◆ **DATASET RECORDS**
########
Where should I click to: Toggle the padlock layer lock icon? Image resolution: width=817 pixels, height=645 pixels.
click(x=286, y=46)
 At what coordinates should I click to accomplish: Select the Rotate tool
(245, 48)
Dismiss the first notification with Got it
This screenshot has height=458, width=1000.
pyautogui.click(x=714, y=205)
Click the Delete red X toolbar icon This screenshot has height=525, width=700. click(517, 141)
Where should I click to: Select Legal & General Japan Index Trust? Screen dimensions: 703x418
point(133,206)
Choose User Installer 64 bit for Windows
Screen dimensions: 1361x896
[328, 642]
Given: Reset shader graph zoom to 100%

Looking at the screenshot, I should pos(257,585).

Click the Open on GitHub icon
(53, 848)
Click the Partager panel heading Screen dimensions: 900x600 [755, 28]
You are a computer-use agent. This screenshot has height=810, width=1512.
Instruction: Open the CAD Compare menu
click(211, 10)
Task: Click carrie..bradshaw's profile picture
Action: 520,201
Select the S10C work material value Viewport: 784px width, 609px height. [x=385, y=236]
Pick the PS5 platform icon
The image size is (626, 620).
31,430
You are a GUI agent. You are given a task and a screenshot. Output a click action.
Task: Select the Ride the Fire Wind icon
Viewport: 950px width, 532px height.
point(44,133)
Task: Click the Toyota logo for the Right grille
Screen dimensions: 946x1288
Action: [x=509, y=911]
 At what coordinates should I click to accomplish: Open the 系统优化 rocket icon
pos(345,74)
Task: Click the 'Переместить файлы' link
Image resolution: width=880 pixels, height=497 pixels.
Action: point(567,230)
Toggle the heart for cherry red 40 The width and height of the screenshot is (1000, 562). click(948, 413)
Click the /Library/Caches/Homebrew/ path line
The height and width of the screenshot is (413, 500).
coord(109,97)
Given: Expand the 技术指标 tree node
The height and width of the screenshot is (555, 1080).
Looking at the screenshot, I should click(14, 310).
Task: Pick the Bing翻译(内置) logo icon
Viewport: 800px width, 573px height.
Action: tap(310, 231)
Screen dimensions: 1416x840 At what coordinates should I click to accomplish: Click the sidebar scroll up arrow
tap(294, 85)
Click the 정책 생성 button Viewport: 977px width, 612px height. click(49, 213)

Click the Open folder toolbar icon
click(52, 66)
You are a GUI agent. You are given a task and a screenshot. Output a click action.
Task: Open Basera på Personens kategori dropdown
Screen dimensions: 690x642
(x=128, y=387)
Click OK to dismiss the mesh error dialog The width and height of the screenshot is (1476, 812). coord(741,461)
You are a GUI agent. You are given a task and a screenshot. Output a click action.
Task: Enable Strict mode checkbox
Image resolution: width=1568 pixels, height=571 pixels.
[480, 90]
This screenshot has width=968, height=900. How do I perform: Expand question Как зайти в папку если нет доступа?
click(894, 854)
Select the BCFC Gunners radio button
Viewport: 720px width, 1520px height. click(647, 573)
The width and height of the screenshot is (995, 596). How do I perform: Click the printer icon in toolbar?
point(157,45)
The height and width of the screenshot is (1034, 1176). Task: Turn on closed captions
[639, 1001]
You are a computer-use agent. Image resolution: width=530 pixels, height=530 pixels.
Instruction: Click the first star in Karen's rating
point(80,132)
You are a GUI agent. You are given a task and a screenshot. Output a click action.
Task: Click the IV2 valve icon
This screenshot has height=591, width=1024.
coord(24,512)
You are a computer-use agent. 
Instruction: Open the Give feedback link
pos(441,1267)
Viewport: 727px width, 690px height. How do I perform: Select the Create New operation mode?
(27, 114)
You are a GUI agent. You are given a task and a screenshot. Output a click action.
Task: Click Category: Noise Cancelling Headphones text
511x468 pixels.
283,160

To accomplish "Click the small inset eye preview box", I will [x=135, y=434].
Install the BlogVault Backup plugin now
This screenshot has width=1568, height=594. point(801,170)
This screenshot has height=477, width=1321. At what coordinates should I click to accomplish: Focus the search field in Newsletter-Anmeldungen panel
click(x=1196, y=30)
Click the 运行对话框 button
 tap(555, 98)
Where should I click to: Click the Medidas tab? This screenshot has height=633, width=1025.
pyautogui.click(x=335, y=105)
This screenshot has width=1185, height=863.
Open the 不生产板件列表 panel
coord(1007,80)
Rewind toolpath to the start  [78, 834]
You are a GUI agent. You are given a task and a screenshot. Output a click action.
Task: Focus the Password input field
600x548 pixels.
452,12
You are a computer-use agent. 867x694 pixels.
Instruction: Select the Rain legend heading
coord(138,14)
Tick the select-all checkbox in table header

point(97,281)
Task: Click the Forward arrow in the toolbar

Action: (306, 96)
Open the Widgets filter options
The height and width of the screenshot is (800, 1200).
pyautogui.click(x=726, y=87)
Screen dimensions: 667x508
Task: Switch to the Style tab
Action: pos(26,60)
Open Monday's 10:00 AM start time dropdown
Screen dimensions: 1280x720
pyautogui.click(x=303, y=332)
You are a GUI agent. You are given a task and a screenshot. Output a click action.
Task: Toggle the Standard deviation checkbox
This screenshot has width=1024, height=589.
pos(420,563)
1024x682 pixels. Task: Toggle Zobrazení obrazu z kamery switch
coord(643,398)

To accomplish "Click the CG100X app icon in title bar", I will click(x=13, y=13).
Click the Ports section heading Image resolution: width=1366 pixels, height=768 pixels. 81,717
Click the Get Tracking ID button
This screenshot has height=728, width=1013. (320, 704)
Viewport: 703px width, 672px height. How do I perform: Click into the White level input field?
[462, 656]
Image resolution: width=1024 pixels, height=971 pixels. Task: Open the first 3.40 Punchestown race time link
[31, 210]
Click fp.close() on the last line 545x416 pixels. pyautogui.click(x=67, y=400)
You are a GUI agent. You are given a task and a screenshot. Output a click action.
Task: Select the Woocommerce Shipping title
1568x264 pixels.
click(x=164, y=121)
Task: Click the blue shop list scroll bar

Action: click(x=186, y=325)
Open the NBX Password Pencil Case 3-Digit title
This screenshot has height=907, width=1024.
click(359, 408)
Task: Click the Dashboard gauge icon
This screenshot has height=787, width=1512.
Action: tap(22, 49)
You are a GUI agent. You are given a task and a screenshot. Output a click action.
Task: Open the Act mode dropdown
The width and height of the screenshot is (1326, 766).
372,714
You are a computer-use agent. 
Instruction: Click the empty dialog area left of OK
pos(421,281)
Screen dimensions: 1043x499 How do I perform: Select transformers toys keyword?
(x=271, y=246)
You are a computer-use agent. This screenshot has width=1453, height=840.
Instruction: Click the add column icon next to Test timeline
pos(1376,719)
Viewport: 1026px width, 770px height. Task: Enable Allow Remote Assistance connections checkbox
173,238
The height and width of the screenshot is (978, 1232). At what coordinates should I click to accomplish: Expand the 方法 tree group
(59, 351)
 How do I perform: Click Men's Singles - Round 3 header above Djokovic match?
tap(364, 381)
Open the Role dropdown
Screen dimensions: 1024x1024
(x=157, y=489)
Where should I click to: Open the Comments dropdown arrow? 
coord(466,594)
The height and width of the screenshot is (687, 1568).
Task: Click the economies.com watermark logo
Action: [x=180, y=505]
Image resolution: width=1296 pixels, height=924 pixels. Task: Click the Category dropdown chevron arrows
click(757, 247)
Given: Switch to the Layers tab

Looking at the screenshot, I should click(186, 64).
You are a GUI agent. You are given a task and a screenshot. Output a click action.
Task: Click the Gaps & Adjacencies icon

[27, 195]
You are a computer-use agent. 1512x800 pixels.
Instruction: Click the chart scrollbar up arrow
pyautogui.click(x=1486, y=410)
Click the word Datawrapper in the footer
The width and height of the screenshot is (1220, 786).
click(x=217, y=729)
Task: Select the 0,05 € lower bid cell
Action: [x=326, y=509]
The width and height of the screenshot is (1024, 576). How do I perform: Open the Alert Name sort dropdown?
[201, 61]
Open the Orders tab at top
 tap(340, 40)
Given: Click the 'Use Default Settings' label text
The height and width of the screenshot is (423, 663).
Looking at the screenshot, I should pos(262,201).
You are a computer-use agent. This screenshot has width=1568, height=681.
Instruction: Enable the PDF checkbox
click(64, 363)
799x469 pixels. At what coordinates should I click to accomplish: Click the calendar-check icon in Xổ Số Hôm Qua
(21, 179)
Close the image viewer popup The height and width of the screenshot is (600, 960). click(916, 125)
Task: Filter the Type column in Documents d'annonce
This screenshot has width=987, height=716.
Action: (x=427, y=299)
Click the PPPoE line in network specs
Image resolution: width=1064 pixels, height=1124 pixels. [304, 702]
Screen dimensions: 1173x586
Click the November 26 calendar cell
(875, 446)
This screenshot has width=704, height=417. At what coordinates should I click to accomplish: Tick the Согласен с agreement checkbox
########
◆ **TASK REQUIREMENTS**
Reproduce every line from the entries that holds the word "will".

◆ **ANSWER TO THIS TASK**
To accomplish "Click the small inset eye preview box", I will [x=135, y=434].
To accomplish "Click the CG100X app icon in title bar", I will click(x=13, y=13).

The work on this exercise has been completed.